N+1 Queries in GraphQL Using PostgreSQL Window Functions

Tin Rabzelj
Tin Rabzelj23 July, 2018

N+1 Queries in GraphQL Using PostgreSQL Window Functions

This article shows how to query nested fields on a GraphQL server by leveraging PostgreSQL's window functions.

Full source code is available on GitHub.

N+1 problem

Let's say we need to execute a GraphQL query such as this:

{
  users {
    id
    name
    posts(pagination: {skip: 0, take: 3}) {
      id
      createdAt
      body
    }
  }
}

Top level SQL statement looks like this:

SELECT "id", "name" FROM "users";

Then for each user, we would need to fetch its posts separately.

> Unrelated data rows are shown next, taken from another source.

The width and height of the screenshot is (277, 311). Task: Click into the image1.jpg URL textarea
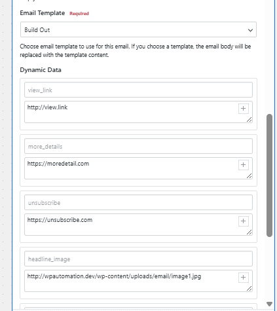click(131, 281)
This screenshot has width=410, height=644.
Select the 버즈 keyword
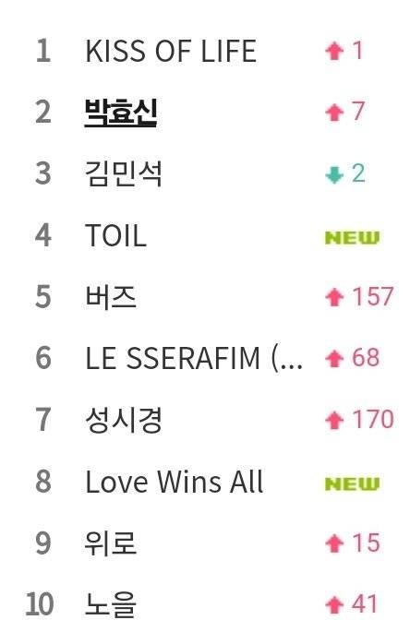point(110,296)
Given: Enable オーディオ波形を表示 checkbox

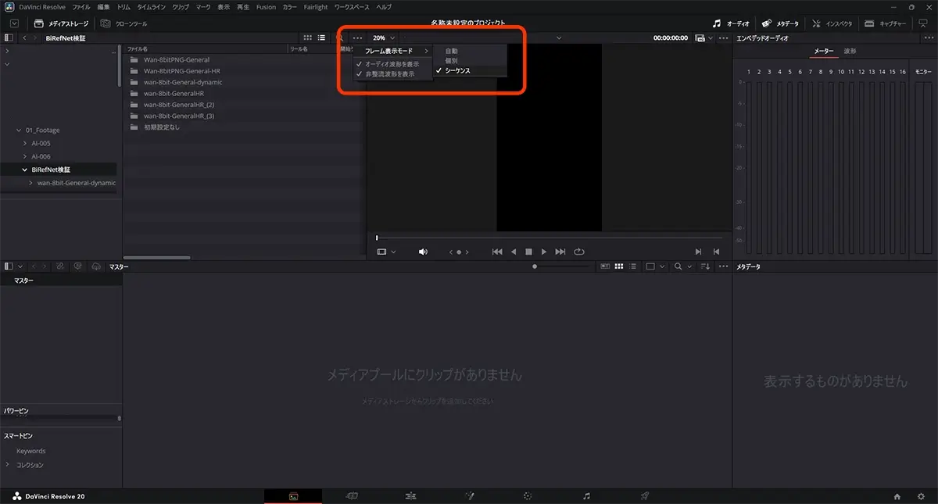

SELECT "id", "name" FROM "posts" WHERE "user_id" = 1
ORDER BY "created_at"
OFFSET 0 LIMIT 3;

SELECT "id", "name" FROM "posts" WHERE "user_id" = 2
ORDER BY "created_at"
OFFSET 0 LIMIT 3;

SELECT "id", "name" FROM "posts" WHERE "user_id" = 3
ORDER BY "created_at"
OFFSET 0 LIMIT 3;

-- ...

This is necessary, because it's impossible to filter out posts with a condition in an inner scope, which in this case is a scope bounded by user's ID.

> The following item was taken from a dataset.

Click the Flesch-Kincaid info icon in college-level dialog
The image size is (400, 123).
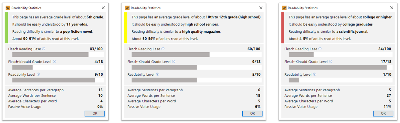point(331,62)

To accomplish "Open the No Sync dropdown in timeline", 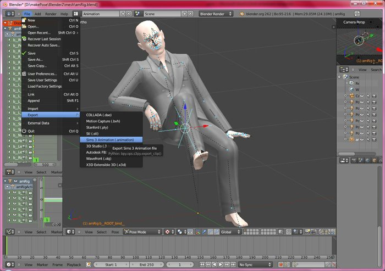I will point(254,265).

Window functions solve this exact problem, and can help with retrieval of the same data, but with a lot fewer select statements.

Data

The app used to exemplify these nested queries is a simple blogging platform where users can publish blog posts.

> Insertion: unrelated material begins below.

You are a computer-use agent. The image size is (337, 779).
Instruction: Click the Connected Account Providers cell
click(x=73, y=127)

GraphQL schema for the public API looks like this:

graphql/schema.graphql

scalar Time

input Pagination {
  skip: Int!
  take: Int!
}

type User {
  id: String!
  name: String!
  posts(pagination: Pagination): [Post!]!
}

type Post {
  id: String!
  body: String!
  createdAt: Time!
  user: User
}

input CreateUserInput {
  name: String!
}

input CreatePostInput {
  userId: String!
  body: String!
}

type Mutation {
  createUser(input: CreateUserInput!): User
  createPost(input: CreatePostInput!): Post
}

type Query {
  users(pagination: Pagination): [User!]!
  posts(pagination: Pagination): [Post!]!
}

Data model is as simple as it gets.

db/up.sql

CREATE TABLE "users"
(
  "id"   CHAR(27)    NOT NULL,
  "name" VARCHAR(64) NOT NULL,

  PRIMARY KEY ("id")
);

CREATE TABLE "posts"
(
  "id"         CHAR(27)                 NOT NULL,
  "user_id"    CHAR(27)                 NOT NULL,
  "body"       TEXT                     NOT NULL,
  "created_at" TIMESTAMP WITH TIME ZONE NOT NULL,

  PRIMARY KEY ("id"),
  FOREIGN KEY ("user_id") REFERENCES "users" ("id")
  ON DELETE CASCADE
);

The read_user_posts function performs the select query for each user's posts, where IDs of all users are passed in inside user_ids array parameter.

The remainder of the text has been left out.